EXERCISE DIRECTIONS
Starting with the line that has "Click the TFS-JIRA Map mapping field" and finishing with the line that has "Show the サービス tab", set down each line below exactly. Pictures are not copied.

--- THE DATA Enclosed Below ---

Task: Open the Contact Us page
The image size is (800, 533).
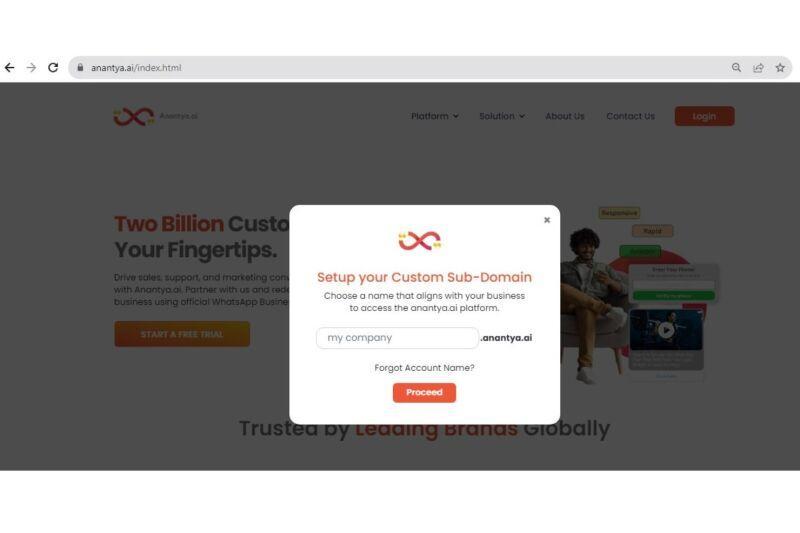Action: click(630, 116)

--- End of Enclosed THE DATA ---
--- THE DATA Enclosed Below ---

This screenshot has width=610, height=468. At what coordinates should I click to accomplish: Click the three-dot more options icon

--- End of Enclosed THE DATA ---
--- THE DATA Enclosed Below ---

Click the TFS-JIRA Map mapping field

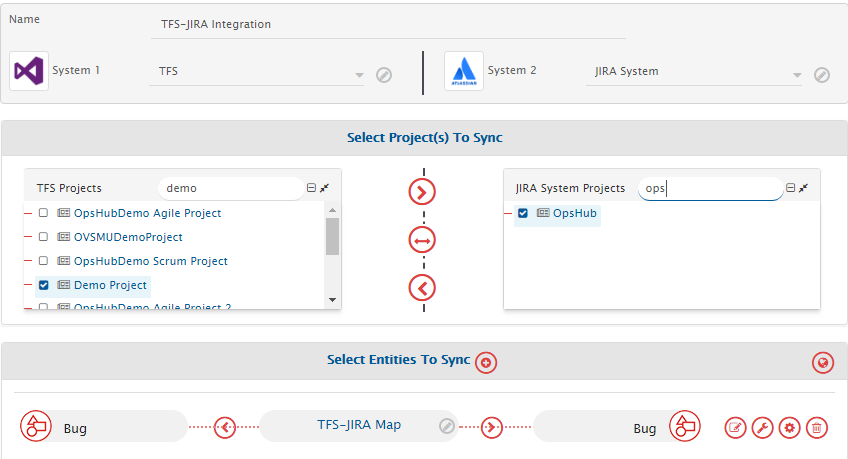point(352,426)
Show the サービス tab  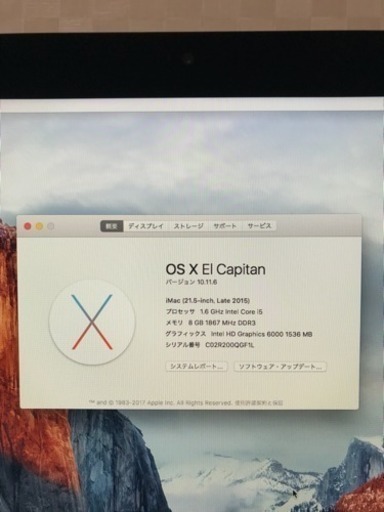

--- End of Enclosed THE DATA ---

OUTPUT BELOW
Click the TFS-JIRA Map mapping field

point(352,426)
Show the サービス tab  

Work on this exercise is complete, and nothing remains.